What the exercise asks:
Your answer should hold only the line containing "This screenshot has height=609, width=800." and each line that follows it in the listing, copied exactly.

Task input:

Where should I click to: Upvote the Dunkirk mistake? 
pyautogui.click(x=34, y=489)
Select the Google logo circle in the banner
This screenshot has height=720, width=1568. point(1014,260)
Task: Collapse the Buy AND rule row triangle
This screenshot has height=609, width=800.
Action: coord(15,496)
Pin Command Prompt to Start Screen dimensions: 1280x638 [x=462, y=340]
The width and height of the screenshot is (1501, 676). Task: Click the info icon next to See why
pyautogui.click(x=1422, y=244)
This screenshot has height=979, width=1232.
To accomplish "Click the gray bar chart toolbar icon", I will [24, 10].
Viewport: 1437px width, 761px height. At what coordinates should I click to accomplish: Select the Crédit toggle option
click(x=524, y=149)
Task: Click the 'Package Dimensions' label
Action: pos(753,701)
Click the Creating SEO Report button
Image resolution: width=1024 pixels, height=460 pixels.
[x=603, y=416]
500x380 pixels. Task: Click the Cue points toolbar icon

Response:
This screenshot has height=609, width=800.
Action: coord(15,496)
Pin Command Prompt to Start Screen dimensions: 1280x638 [x=462, y=340]
The width and height of the screenshot is (1501, 676). Task: Click the info icon next to See why
pyautogui.click(x=1422, y=244)
This screenshot has height=979, width=1232.
To accomplish "Click the gray bar chart toolbar icon", I will [24, 10].
Viewport: 1437px width, 761px height. At what coordinates should I click to accomplish: Select the Crédit toggle option
click(x=524, y=149)
Task: Click the 'Package Dimensions' label
Action: pos(753,701)
Click the Creating SEO Report button
Image resolution: width=1024 pixels, height=460 pixels.
[x=603, y=416]
500x380 pixels. Task: Click the Cue points toolbar icon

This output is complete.